Uno studio, effettuato con una università tedesca, svela come la mancanza di coordinazione nei movimenti dipenda della perdita di un neurotrasmettitore

Parkinson

Una importante scoperta a firma della Scuola Superiore Sant’Anna di Pisa che è un passo avanti nella cura del Parkinson: individuato il meccanismo da cui nascono le difficoltà motorie, quelle che impediscono anche i gesti più semplici come afferrare un oggetto. Uno studio pubblicato sulla rivista “Nature Partner Journal – Parkinson’s Disease”, nato dalla collaborazione tra l’Istituto di BioRobotica della Scuola Superiore Sant’Anna di Pisa e l’Ospedale Universitario di Würzburg in Germania, svela come la mancanza di coordinazione nei movimenti sia dipesa dall’incapacità di un’area del cervello (i gangli della base) di regolare le varie fasi del movimento a causa della perdita di un neurotrasmettitore, la dopamina.

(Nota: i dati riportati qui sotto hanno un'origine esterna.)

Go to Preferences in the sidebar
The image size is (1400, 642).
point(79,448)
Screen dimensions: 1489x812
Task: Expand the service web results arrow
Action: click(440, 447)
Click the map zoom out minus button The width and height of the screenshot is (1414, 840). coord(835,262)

‘Abbiamo chiesto ai pazienti affetti da Parkinson di muovere il braccio per afferrare un oggetto posto di fronte a loro, un gesto comune che si esegue moltissime volte durante la giornata – spiega Alberto Mazzoni, ricercatore dell’Istituto di BioRobotica e responsabile scientifico del Laboratorio di Neuroingegneria Computazionale – e contestualmente registrato l’attività del nucleo subtalamico, una regione cerebrale funzionalmente correlata ai gangli della base. Siamo riusciti così ad analizzare quale fosse l’informazione neurale che codifica questo movimento e responsabile delle difficoltà motorie nei nostri pazienti’‘. Lo studio completa una trilogia di studi sul Parkinson coordinata da Mazzoni che ha portato alla luce anche i problemi che affliggono i pazienti parkinsoniani nel controllo del cammino e nel controllo dei processi decisionali.

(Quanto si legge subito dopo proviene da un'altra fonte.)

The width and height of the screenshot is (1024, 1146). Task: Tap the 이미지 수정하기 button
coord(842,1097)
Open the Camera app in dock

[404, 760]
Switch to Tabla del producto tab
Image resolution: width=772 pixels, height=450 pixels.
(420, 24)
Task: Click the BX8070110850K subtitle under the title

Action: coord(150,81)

Una ricerca che vuole individuare nuovi aspetti della malattia 

Gli scienziati studiamo il parkinson “come un malfunzionamento nella funzione di trasmissione dell’informazione del sistema nervoso – continua Mazzoni – e questo ci consente di rivelarne aspetti nuovi. Crediamo che per risolvere malattie così complesse sia necessaria un’integrazione sempre maggiore tra analisi dei segnali e neurofisiologia clinica”. Il prossimo passo, spiega Mazzoni, sarà sfruttare queste informazioni per rendere ancora più efficaci le terapie di stimolazione cerebrale profonda (Dbs), che possono ridurre molti dei sintomi della malattia di Parkinson. “Abbiamo anche l’obiettivo piuttosto concreto – conclude – di inserire direttamente l’algoritmo negli impianti già utilizzati dai pazienti. Questo permetterà di aprire una nuova fase nella cura al Parkinson, passando a un metodo capace di adattarsi alle esigenze dei pazienti”.

Lo studio è stato eseguito presso l’Ospedale Universitario di Würzburg in Germania nel laboratorio del professor Isaias. ”Comprendere le basi patofisiologiche della malattia – dichiara il Prof. Isaias – rimane un obiettivo principale per definire nuove terapie. Questi risultati ci aiuteranno a identificare nuovi paradigmi di neuromodulazione, come la stimolazione cerebrale profonda di tipo adattativo, ovvero capace di adattare l’erogazione di stimolazione alle esigenze cliniche e alle attività quotidiane del paziente”.